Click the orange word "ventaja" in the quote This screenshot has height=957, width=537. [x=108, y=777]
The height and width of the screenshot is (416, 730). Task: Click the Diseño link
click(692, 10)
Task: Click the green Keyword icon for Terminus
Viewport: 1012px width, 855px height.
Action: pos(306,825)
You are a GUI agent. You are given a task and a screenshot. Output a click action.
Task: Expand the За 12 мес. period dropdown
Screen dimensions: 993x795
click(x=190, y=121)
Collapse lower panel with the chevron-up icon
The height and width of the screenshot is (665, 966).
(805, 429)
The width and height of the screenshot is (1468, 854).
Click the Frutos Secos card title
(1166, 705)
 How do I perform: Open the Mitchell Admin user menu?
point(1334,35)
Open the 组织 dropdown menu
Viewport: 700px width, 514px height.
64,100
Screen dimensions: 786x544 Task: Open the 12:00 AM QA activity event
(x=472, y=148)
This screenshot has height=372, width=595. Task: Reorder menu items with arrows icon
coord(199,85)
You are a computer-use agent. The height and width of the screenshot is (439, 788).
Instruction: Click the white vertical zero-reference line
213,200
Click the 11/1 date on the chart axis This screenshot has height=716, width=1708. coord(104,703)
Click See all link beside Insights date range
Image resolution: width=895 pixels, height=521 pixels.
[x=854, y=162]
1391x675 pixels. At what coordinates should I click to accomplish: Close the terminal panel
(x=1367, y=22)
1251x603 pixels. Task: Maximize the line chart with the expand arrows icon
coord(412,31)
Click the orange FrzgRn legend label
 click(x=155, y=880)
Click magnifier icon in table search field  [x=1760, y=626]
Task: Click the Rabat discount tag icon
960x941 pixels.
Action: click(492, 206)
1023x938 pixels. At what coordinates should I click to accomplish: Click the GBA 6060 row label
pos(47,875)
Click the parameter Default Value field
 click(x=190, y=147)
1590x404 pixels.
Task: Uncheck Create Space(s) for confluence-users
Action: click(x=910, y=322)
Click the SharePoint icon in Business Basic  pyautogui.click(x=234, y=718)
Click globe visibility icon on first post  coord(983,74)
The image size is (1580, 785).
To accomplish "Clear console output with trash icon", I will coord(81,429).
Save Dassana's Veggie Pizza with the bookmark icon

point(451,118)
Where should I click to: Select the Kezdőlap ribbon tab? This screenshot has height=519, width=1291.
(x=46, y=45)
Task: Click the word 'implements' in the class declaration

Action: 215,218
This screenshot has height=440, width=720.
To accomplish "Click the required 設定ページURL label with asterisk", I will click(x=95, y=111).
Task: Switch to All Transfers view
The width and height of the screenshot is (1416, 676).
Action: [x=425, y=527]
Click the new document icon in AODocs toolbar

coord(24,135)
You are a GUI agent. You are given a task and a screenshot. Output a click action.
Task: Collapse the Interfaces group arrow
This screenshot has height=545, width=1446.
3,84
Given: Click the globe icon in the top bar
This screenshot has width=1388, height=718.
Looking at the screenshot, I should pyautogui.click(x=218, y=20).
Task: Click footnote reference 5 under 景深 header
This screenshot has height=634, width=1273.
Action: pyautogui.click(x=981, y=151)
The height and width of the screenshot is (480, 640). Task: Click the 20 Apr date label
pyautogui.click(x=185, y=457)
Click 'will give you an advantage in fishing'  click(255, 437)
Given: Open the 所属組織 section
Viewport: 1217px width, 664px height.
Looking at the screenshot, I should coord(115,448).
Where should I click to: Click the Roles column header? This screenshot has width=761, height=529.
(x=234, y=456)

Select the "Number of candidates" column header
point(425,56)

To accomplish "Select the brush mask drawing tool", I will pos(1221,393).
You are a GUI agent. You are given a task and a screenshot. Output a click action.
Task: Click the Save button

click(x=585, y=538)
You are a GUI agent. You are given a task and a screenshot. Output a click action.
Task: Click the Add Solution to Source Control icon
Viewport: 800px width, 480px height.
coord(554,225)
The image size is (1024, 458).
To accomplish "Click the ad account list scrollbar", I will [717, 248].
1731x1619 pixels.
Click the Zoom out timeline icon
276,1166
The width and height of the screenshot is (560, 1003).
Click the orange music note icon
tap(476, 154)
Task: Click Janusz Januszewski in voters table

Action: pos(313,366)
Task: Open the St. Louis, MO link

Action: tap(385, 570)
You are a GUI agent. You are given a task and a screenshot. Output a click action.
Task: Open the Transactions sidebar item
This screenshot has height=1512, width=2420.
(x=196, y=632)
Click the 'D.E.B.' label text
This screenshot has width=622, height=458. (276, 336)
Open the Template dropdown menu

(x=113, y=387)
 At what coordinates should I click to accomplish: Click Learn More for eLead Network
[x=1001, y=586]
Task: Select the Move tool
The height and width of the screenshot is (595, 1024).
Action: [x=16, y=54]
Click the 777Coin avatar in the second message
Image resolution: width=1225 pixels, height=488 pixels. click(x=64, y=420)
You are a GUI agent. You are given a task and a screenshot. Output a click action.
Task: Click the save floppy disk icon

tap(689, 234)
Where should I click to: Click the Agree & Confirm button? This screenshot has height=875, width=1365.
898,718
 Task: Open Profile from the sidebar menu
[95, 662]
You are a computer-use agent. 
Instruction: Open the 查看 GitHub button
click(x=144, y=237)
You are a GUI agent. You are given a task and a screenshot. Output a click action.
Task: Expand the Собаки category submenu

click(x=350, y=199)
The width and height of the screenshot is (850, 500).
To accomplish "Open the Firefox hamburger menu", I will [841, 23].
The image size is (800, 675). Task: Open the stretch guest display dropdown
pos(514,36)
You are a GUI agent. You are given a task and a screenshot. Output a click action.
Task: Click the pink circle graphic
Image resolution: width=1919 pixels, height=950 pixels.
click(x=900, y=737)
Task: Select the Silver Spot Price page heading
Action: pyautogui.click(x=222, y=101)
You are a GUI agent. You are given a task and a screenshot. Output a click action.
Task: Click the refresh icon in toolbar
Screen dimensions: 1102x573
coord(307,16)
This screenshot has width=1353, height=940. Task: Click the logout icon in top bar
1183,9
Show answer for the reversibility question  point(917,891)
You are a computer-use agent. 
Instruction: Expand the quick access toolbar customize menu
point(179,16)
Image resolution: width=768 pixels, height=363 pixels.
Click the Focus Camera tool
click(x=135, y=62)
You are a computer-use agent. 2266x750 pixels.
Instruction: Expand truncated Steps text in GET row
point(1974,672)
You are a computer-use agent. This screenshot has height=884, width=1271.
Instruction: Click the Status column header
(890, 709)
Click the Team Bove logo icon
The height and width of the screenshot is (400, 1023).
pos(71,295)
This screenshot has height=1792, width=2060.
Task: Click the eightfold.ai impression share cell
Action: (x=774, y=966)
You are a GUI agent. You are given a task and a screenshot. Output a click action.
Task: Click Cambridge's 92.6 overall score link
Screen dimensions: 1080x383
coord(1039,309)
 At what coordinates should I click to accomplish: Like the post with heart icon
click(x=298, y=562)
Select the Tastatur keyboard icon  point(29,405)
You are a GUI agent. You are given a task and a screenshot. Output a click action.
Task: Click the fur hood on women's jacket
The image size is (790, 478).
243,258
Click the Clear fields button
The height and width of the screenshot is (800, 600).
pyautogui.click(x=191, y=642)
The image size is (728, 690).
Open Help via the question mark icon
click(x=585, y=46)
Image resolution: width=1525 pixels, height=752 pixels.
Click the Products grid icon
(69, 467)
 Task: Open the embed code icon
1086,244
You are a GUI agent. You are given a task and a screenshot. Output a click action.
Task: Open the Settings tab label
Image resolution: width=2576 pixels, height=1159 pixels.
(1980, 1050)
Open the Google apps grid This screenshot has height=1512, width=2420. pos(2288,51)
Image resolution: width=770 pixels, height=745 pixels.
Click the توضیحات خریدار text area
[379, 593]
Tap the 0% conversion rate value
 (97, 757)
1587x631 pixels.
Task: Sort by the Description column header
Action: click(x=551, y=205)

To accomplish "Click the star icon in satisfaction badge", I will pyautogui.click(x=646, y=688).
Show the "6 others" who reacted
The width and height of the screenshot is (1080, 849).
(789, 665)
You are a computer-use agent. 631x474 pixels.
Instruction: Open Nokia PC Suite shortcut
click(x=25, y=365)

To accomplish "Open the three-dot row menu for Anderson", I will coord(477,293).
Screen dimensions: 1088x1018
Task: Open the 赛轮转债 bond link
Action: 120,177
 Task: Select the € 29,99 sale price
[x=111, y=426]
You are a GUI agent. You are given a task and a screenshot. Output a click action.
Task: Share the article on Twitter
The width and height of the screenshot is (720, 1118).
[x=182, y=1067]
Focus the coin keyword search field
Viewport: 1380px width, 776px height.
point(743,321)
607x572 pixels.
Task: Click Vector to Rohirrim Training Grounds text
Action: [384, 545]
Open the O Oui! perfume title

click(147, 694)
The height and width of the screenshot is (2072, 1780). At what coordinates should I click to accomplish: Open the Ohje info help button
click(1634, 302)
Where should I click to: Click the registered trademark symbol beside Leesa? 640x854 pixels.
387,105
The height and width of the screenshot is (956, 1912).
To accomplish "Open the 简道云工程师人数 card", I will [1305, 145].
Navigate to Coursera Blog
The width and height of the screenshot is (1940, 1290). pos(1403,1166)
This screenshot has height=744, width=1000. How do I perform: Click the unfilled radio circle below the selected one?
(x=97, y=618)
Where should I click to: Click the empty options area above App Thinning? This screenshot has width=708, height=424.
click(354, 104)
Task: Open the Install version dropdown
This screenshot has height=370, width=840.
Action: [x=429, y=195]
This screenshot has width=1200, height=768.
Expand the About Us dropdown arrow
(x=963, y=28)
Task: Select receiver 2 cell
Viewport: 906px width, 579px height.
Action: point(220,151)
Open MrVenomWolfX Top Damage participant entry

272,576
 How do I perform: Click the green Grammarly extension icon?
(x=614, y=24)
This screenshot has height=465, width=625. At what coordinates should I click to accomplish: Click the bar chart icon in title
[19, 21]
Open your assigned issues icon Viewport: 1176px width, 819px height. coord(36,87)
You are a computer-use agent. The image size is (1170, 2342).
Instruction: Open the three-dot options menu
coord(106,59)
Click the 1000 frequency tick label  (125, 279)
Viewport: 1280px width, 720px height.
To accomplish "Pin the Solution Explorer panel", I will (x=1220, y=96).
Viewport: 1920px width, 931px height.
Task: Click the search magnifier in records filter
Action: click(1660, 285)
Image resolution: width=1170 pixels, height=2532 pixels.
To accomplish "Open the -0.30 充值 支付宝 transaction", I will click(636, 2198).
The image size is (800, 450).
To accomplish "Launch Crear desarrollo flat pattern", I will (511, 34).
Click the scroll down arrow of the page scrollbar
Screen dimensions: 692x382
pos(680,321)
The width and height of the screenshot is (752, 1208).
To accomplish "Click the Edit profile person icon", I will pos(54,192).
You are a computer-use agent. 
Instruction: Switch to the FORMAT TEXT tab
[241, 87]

## Work to complete
Which of the lines in the data contain the string "globe"? Return each one.

## The completed task
Click globe visibility icon on first post  coord(983,74)
Given: Click the globe icon in the top bar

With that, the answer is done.